— Source material —
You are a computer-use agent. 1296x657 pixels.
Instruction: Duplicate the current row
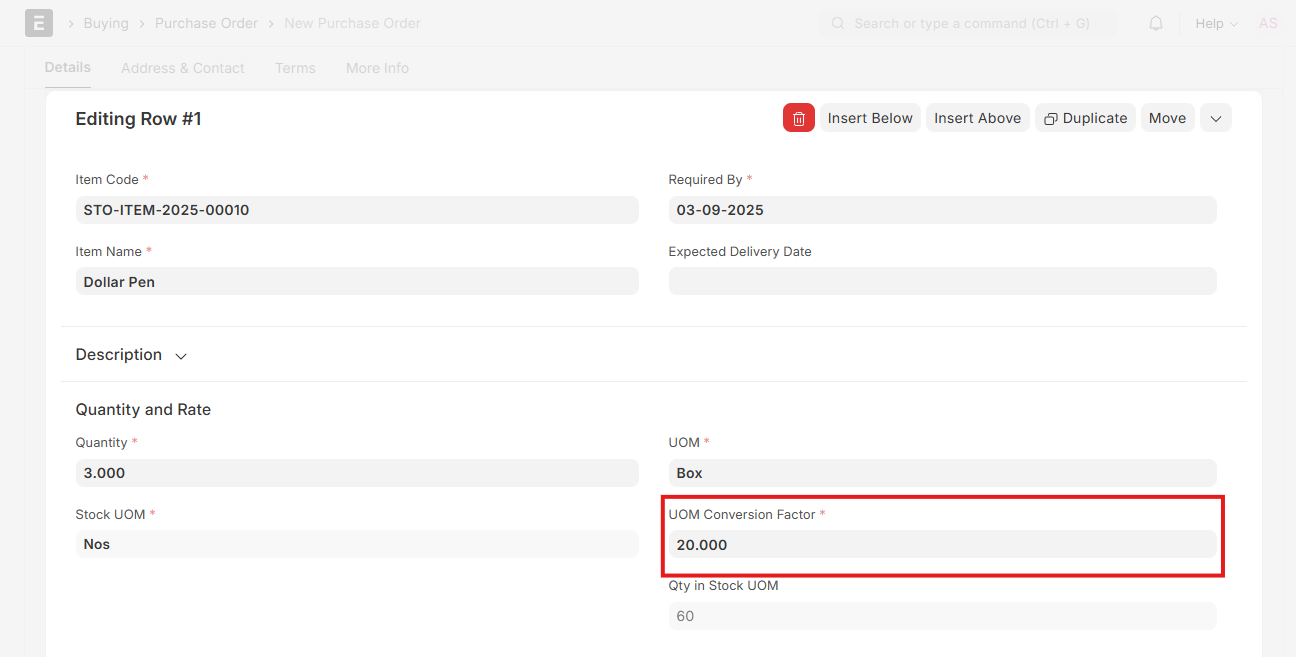[x=1085, y=118]
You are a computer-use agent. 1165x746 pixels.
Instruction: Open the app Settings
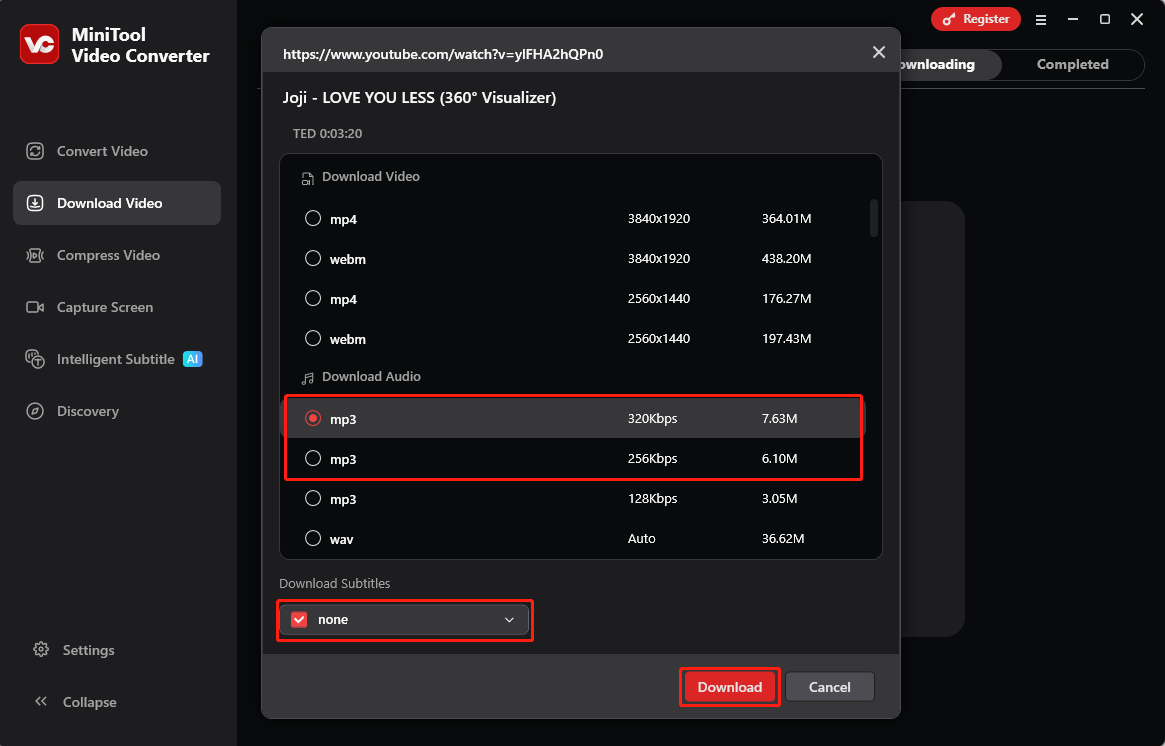point(75,650)
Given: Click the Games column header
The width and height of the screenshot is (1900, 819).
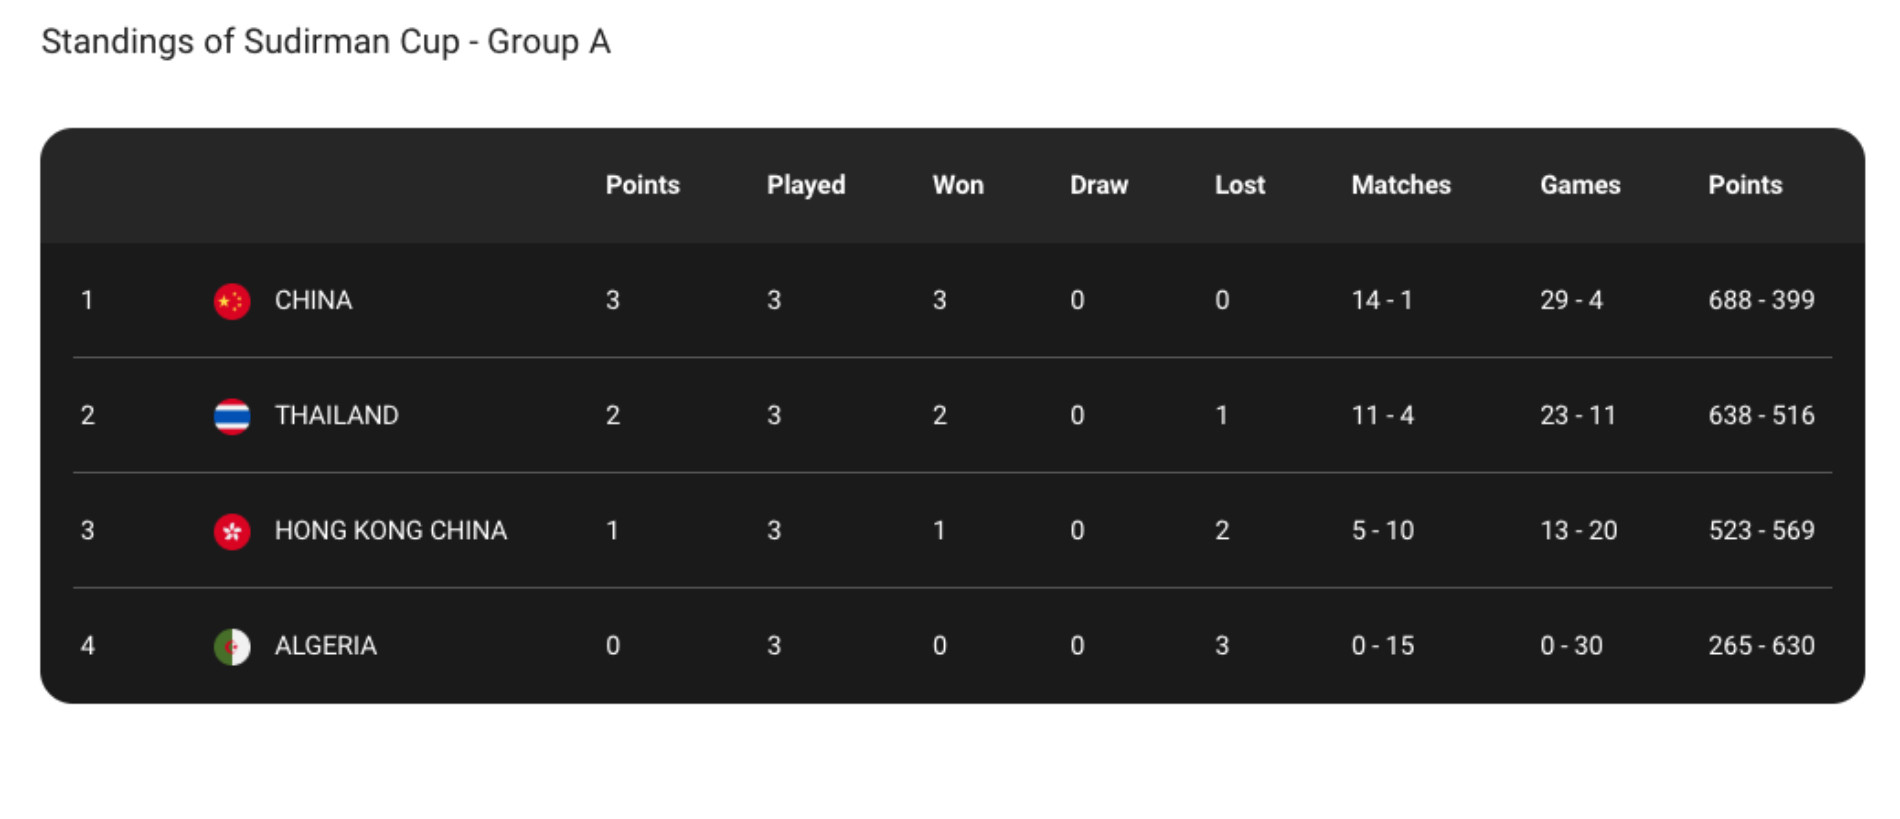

— What you are asked to do —
Skip the pictures and write out exactly the lines from the line containing "Instruction: Duplicate the current row" through the end of the listing above.

— Final answer —
Instruction: Duplicate the current row
[x=1085, y=118]
You are a computer-use agent. 1165x746 pixels.
Instruction: Open the app Settings
point(75,650)
Given: Click the Games column header
The width and height of the screenshot is (1900, 819).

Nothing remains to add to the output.